> **ASSIGNED TASK**
Below are the lines to check; count those holding the string "will" and give only the number.

> **DATASET RECORDS**
━━━━━━━━━━
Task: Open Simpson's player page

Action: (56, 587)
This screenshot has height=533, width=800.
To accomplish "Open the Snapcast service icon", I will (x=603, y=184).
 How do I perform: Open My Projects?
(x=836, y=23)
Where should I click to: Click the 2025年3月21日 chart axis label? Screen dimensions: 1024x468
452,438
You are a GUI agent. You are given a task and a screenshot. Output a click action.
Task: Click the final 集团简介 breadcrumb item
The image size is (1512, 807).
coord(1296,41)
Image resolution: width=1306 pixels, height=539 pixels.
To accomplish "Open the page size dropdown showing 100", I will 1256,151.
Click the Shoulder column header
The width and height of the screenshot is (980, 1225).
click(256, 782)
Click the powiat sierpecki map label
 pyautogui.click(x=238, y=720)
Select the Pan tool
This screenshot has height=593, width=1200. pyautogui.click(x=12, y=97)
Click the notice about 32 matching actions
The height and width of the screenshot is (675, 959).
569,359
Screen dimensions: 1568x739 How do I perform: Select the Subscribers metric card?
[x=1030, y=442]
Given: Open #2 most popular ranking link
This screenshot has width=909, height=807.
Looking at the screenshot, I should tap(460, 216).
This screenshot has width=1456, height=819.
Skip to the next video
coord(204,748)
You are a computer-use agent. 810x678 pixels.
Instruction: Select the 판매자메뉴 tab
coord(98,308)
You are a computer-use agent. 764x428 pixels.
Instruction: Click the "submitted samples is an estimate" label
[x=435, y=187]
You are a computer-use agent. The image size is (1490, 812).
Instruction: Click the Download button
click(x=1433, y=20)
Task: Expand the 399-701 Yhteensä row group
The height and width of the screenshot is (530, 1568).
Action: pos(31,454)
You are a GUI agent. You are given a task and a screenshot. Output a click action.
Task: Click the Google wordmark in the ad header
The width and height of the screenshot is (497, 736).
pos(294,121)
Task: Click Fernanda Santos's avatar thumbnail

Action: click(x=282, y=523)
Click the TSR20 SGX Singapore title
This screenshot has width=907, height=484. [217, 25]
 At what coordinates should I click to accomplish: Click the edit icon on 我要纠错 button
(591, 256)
━━━━━━━━━━
> **RESULT**
2